Ingredients of Transition: Building Strategic Partnerships



At the Brixton Pound launch event, every participating business had their details posted on the wall, offering a powerful visual representation of the diversity of partnerships behind the scheme.


Context


In order to bring into being STRATEGIC LOCAL INFRASTRUCTURE (5.5) and meaningful PRACTICAL MANIFESTATIONS (3.9), as well as to embed DIVERSITY AND INCLUSION (2.2) in its work, a Transition initiative needs to have built good working relationships with other organisations in the area. Whether WORKING WITH LOCAL BUSINESSES (3.12) or ENGAGING THE COUNCIL (4.4), forming meaningful partnerships will be key to your success, and to your ability to deliver successful projects.


(We are collecting and discussing these Transition ingredients on Transition Network’s website to keep all comments in one place. Please leave feedback and comments, suggestions for alternative pictures, anecdotes, stories and projects for this ingredient here).


The Challenge


Any Transition initiative that thinks it can go it alone, without the support of, or partnerships with, other organisations will sooner or later find itself isolated and far less effective than it could have been. At the same time, entering into partnerships with other groups or organisations, if not done skilfully, can lead to disenchantment, bad feeling and divisiveness. While creating partnerships is vital, if not done well, they can do more harm than good.


Core Text


It has always been the thinking that a Transition initiative isn’t intended to be the organisation that does a multitude of projects, rather that it tries to catalyse and then support projects, trying to change the cultural story a place tells about itself so that Transition becomes a way of thinking across the community. Doing this requires some skilful collaborative work, and the building of a set of strong local partnerships.

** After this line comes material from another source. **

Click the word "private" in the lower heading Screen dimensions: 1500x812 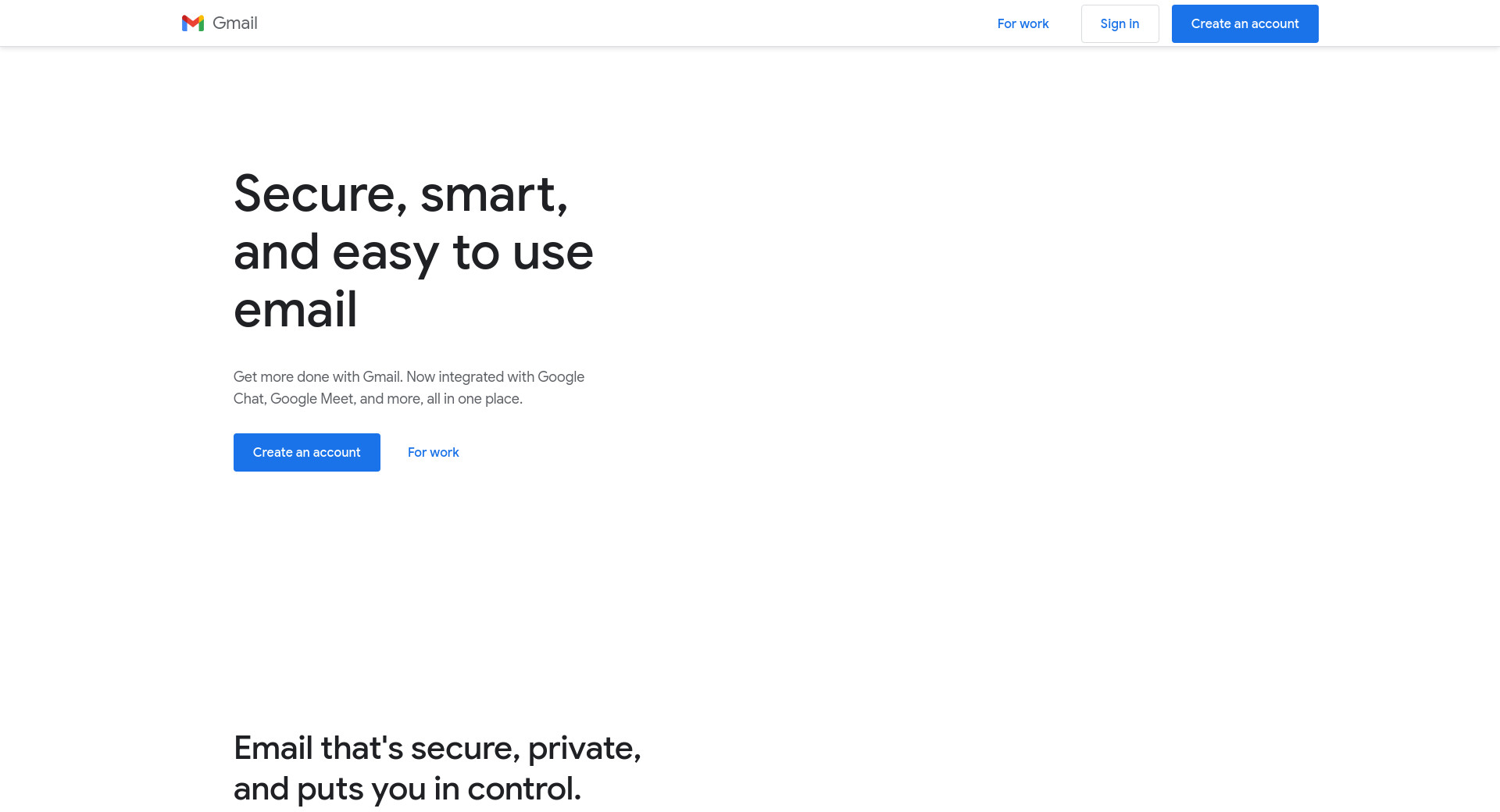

In an interview that appeared on the Mid Wales Permaculture Network’s website, Dave Prescott of Transition Hay-on-Wye reflected on the partnerships his initiative had created. One such as an alternative transport day which was co-created with Herefordshire and Powys councils, Sustrans and local business and environment groups, and they had also done work with the local Chamber of Commerce. He reflected on the role of partnerships thus:


“For me it boils down to the fact that as a group of six individuals there isn’t a great deal we can do, but if we collaborate with existing groups and, over the longer term, encourage other existing groups to recognise that Transition is something they can be thinking about and acting on, then we have a chance of creating meaningful change”.


It isn’t just individual initiatives that can benefit from partnerships. In November 2009, a one-day conference was held in Slaithwaite in Yorkshire calledTransition North’, bringing together Transition groups from across the north of England. The event was a partnership with the Co-operative Group and Co-operatives UK, and proved a dynamic coming together of organisations with many overlaps in terms of philosophy and practice.


It is worth remembering that within your community there will be many organisations who, although not obviously aligned with Transition, will overlap with some area of what you do. The partnerships you forge which are the unexpected ones are the ones more likely to lead to some more interesting interactions and interesting new contacts. Offer presentations to a wide range of local groups, and tailor your talk, as best you can, to their interests. I once gave a talk to the local Women’s Institute, and prior to my talk they had been discussing how the price of milk was too low and how that was affecting dairy farmers. It meant that I was able to start by talking about localisation and globalisation, relating it to milk production as an example.


Key events can also be great opportunities to make those connections visible and to bring in the other organisations in the community that overlap with the Transition initiative. For example, at the Unleashing of Transition Town Lewes, those attending entered the hall through another room, which included dozens of stalls, of local groups, food producers, businesses and so on. Much the same thing happened at the launch of Transition Town Chepstow, with various local enterprises and organisations having stalls. The Unleashing of Transition Whatcom in the US featured stall from a wide variety of local organisations in the foyer of Bellingham High School.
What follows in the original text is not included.